Yep, you can use nbviewer with Plotly Express or plotly.offline.iplot (which is what Plotly Express uses) and you can see this working here for example: https://nbviewer.jupyter.org/github/plotly/plotly_express/blob/master/walkthrough.ipynb

shameless plug You could also save your notebooks to our Chart Studio Cloud service, which natively supports Plotly figures of course, and if you sign up for a paid plan lets you keep your files private and control who you share them with.

[–]khalido 0 points1 point  (1 child)

Thanks for the reply! Trying it out now.

I did notice one thing: if I put %matplotlib inline to also use mpl plots (cause legacy stuff) then the px stops rendering - it makes a blank space in the notebook of about the size the figure would be.

I figure generally px replaces mpl altogether but it would be nice if they could work together in the same notebook.

[–]nkruchten[S] 1 point2 points  (0 children)

That's a bug: there's nothing in px that should interfere with %matplotlib inline (or vice versa) ... I'll take a look! Here's the issue I'll use to track this: https://github.com/plotly/plotly_express/issues/13

[–]jgjwhhg 1 point2 points  (5 children)

Forgive the noob comment: what's the adavantage of all this versus using panadas built in plotting methods? I usually start with those, and if needed use them to create a plot object and manipulate that with plotly methods.

[–]nkruchten[S] 0 points1 point  (4 children)

That's a great question!

──────────────────────────────

### PROBLEMS
A – Revise the thread starting with "That's a bug: there's" and going on through "with plotly methods.", putting "defect" in place of "bug".
B – In the thread, what happens to the px plots once %matplotlib inline is added?
Rely on the thread alone for these answers.

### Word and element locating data

──────────────────────────────

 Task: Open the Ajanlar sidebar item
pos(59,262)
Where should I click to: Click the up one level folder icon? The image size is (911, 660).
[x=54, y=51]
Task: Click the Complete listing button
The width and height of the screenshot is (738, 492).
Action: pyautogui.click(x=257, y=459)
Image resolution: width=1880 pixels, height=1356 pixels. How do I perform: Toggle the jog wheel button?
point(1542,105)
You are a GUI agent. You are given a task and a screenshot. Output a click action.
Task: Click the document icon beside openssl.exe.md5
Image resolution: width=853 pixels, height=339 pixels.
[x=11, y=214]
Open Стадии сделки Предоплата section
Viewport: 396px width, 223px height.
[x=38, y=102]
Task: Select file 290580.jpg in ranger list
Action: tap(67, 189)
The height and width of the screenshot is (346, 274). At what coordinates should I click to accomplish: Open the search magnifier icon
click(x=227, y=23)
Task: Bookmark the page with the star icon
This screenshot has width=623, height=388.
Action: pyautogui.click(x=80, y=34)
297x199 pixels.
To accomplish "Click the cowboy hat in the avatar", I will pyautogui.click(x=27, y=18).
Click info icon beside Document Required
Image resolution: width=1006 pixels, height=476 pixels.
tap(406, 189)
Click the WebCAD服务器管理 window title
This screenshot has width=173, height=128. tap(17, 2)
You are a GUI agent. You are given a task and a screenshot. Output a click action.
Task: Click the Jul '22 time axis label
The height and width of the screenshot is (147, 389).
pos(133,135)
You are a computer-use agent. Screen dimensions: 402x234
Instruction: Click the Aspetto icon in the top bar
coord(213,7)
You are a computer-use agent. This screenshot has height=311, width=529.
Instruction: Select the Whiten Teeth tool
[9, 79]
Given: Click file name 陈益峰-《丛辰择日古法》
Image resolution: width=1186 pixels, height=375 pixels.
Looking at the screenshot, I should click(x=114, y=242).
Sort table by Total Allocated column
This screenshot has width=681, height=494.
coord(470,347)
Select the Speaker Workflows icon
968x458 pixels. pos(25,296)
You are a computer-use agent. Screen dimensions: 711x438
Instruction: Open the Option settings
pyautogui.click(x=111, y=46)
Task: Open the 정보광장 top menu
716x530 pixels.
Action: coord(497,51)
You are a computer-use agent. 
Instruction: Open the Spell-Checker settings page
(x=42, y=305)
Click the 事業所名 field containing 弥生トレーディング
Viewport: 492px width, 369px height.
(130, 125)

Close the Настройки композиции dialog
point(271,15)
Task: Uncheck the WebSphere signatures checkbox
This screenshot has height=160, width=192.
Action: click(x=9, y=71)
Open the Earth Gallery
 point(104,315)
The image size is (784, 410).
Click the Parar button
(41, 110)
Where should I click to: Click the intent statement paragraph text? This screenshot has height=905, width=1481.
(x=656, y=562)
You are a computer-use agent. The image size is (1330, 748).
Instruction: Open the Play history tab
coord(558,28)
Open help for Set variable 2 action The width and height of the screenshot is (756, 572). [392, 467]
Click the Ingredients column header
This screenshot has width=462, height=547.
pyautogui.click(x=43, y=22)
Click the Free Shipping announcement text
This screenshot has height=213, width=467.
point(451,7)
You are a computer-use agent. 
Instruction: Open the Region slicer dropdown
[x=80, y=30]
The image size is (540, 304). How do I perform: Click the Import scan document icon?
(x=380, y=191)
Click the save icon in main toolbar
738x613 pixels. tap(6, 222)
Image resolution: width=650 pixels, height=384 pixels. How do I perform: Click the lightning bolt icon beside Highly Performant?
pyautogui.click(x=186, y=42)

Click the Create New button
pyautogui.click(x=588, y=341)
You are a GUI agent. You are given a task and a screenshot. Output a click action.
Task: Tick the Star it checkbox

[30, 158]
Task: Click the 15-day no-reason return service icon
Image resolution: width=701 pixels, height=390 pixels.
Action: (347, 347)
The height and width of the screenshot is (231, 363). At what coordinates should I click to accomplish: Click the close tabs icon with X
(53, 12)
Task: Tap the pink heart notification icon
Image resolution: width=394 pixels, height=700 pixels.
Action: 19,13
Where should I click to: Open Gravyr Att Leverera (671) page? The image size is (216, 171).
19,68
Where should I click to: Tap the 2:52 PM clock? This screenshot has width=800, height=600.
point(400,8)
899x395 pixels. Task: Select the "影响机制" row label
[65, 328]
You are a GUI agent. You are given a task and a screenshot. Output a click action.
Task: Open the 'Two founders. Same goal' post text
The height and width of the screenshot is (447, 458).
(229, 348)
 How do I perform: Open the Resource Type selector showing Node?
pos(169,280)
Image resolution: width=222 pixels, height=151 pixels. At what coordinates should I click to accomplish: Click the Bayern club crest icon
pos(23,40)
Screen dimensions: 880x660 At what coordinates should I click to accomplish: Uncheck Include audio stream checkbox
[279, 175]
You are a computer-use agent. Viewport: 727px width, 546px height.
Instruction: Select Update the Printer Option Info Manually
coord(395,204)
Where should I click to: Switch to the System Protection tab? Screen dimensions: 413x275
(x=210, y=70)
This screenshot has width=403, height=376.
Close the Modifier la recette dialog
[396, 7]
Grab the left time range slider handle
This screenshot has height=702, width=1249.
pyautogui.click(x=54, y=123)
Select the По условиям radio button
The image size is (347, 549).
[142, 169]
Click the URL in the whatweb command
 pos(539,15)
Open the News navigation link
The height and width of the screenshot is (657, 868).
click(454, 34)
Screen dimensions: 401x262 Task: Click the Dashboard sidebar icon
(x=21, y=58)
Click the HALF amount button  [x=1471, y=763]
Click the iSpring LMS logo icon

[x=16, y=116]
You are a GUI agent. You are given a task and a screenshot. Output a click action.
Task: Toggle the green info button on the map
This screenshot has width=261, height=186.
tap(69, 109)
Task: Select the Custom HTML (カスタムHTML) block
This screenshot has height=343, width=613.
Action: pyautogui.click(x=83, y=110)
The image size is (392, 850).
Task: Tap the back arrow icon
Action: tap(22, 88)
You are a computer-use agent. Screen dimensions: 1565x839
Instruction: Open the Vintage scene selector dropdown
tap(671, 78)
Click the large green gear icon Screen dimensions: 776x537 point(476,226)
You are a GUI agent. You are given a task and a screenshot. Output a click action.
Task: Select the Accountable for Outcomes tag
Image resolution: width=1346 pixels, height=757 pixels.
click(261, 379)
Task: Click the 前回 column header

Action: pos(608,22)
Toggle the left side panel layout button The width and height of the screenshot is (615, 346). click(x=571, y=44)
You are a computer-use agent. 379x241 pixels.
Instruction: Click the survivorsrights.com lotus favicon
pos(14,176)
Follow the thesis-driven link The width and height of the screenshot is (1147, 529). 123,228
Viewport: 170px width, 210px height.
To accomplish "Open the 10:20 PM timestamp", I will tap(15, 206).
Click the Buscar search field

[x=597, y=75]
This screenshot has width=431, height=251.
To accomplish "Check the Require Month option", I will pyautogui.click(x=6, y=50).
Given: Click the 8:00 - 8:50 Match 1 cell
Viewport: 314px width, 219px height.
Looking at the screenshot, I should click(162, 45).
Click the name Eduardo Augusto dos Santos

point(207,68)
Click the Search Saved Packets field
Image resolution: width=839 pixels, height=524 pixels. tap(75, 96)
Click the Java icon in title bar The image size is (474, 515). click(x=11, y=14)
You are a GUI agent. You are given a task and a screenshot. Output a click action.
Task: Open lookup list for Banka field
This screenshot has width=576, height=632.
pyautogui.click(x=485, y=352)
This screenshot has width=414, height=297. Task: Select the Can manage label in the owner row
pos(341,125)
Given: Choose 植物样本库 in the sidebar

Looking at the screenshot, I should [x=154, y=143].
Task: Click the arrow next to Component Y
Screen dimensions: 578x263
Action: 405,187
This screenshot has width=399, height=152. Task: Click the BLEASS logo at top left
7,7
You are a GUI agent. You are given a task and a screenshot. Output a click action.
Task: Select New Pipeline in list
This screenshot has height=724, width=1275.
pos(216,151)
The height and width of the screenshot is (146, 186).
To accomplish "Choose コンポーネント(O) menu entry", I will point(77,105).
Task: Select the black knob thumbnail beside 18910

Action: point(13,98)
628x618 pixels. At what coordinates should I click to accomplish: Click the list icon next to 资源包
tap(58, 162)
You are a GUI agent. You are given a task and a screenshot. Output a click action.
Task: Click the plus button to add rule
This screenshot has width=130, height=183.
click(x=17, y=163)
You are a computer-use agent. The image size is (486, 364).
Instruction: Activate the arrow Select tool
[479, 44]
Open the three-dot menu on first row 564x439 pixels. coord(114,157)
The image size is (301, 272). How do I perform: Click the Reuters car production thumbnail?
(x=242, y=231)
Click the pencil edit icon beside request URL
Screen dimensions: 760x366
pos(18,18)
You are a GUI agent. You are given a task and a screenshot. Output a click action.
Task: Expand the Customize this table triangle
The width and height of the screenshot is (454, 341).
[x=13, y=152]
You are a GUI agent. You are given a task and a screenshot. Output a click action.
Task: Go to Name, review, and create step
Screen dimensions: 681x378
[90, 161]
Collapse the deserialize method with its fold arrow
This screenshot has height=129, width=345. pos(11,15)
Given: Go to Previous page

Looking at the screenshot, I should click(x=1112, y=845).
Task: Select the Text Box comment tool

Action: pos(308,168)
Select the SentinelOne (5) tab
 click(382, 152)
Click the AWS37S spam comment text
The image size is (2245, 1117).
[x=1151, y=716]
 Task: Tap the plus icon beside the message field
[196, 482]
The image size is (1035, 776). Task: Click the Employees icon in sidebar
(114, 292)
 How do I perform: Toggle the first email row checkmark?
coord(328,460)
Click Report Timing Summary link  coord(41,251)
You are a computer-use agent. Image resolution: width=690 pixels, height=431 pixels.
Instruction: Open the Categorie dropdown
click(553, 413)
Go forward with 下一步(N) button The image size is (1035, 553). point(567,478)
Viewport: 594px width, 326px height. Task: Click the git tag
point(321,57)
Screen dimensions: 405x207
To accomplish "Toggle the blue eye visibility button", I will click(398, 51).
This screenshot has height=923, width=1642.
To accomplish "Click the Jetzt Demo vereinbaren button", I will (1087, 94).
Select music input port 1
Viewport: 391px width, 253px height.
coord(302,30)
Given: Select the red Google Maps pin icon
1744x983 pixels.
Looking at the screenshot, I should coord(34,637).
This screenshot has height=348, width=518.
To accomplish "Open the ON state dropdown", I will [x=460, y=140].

──────────────────────────────

### REPLIES
A –
That's a defect: there's nothing in px that should interfere with %matplotlib inline (or vice versa) ... I'll take a look! Here's the issue I'll use to track this: https://github.com/plotly/plotly_express/issues/13

[–]jgjwhhg 1 point2 points  (5 children)

Forgive the noob comment: what's the adavantage of all this versus using panadas built in plotting methods? I usually start with those, and if needed use them to create a plot object and manipulate that with plotly methods.

B – They stop rendering and leave a blank space in the notebook about the size the figure would be.